I’ll defend their right to protest, but…

I just hope that when me and my buddies have something to moan about, that the rest of the country doesn’t get too pissed off with all of us blocking every intersection the length and breadth of the country.

I have no doubt that the truckies have genuine concerns (as did the teachers all through the 90s), but seriously my battle wasn’t with them. Why the hell should they have the right to dominate the physical movements of tens of thousands of people at rush hour on Friday morning.

So, if you see me sitting or lying at the intersection of Colombo St and Tuam St, please drive slowly and think, well the Truckies were able to get away with this.

PS, if you think this is a Labour issue, what has National had to say about it – ZIP!


I’ll still defend their right to protest. But they are taking the piss when the are protesting on the second increase in Road User Charges in 20 years and that they disrupt tens of thousands of Kiwi’s movements up and down the country. Also is it a coincidence that the Chief Executive of the Road Transport Forum (organiser of the truck protest) Tony Friedlander is the former National Party MP for New Plymouth told the government that they were going to do some form of protest weeks ago before the announcement. This from a former National MP in election, on what isn’t an unreasonable charge increase – only the second in 20 years.

Screw them.



Filed under Media, Policy, Politics

2 responses to “I’ll defend their right to protest, but…

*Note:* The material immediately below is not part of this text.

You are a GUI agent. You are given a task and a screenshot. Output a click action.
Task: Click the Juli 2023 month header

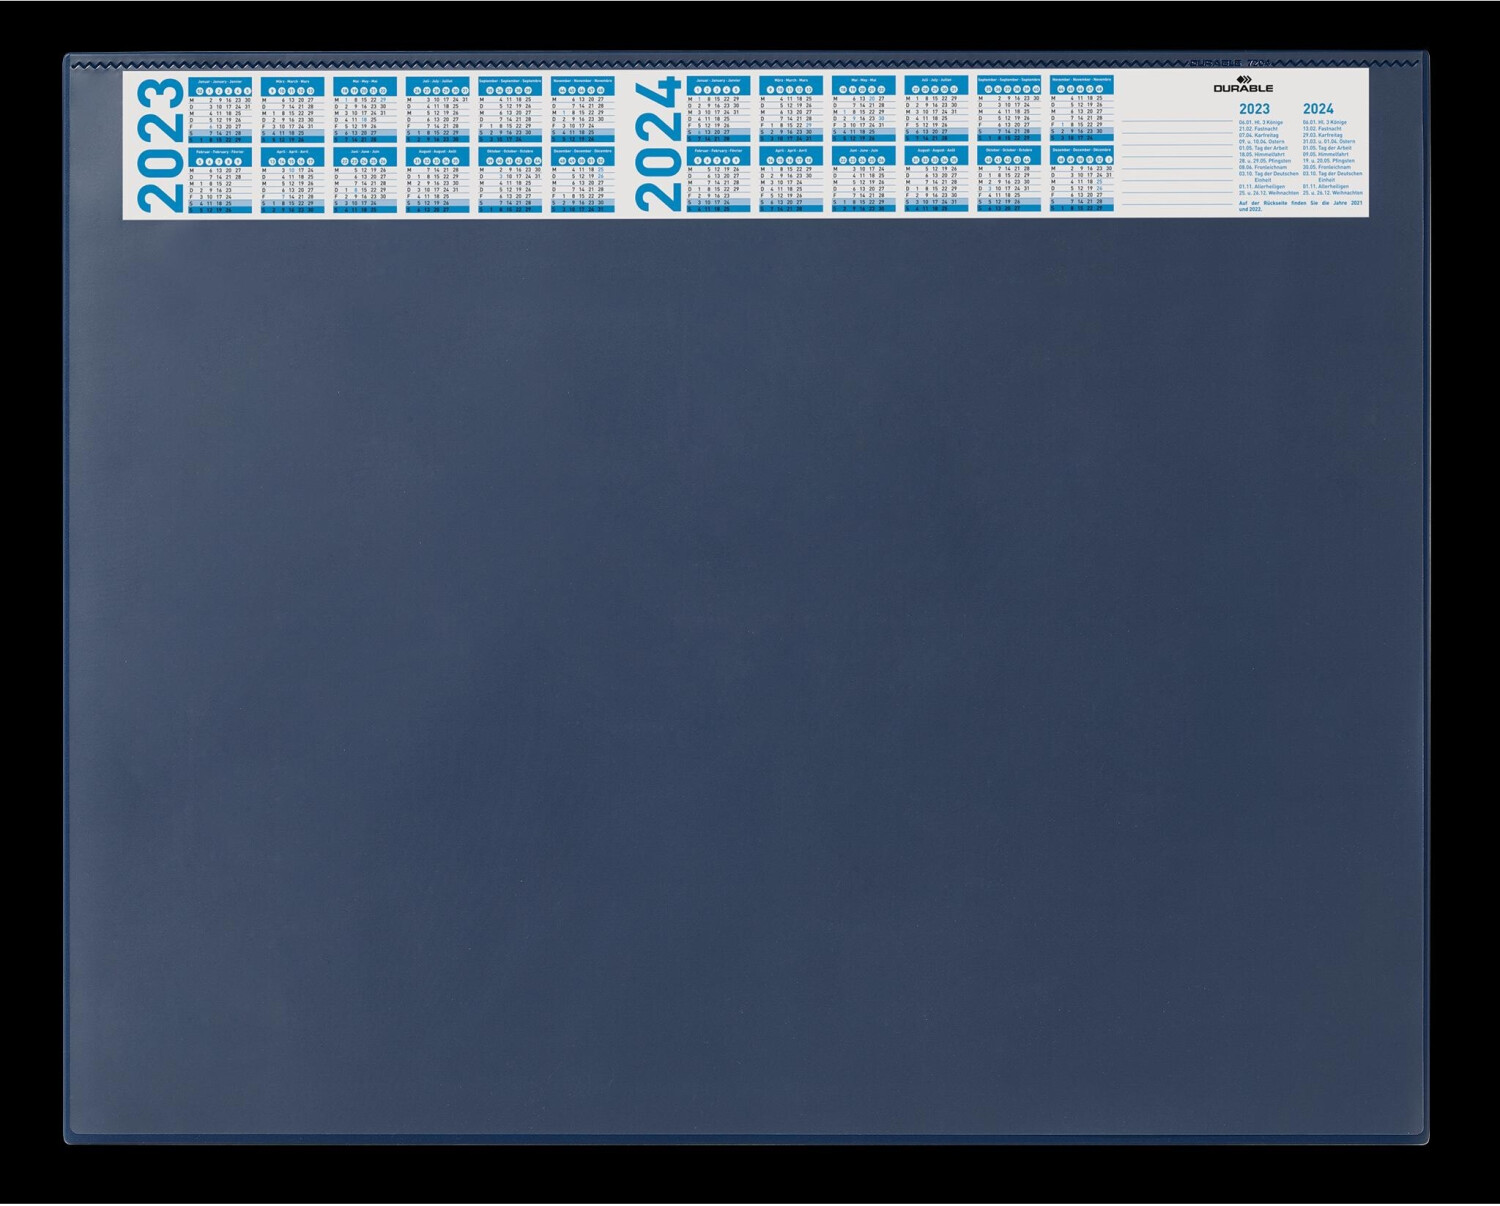coord(437,81)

  1. Like many bloggers you highlight the fact that this is only the second increase in heavy vehcile RUCs in 20 years while ignoring the reasons for the absence of increases.

    Firstly, between 1987 and 1997 real revenue from petrol tax and light vehicle RUCs increased by one-third whereas real revenue from heavy vehicle RUCs increased by two-thirds.
    Secondly, heavy vehicles were paying half of the road users contrubution to road works in 1987 and almost two-thirds in 1997.
    Thirdly, ratepayers contributions to road works did not increase in real terms during that period.
    Fourthly, real expenditure on maintenance did not increase during that period.
    Thus a reduction in RUCs would have been justified. Fortunately at the end of that ten year period part of the Crown petrol tax was returned to the road fund which acheived parity again.

    The last 10 years are a different story. The construction price index has increased in real terms by more than 25%, the proportion of trucks and buses with air suspension has tripled to 50%, and public transport subsidies have increased five-fold and construction funding priority has shifted from inter-city to innercity. The MoT has a sophisticated cost allocation model that takes alll these changes into account to arrive at the correct amounts that need to paid by cars and trucks and it is supposed to be used by government each year when preparing their budgets to ensure that the petrol tax and RUC rates are adjusted correctly. Since the government hasn’t released any of these studies we are left in the position of not knowing whether these increases are too much too soon or too little too late.

  2. And the rest of us have all manner of prices increases imposed upon in life without knowing if they are justifiable or not, this is life.

    Cheers for coming along and adding a different view.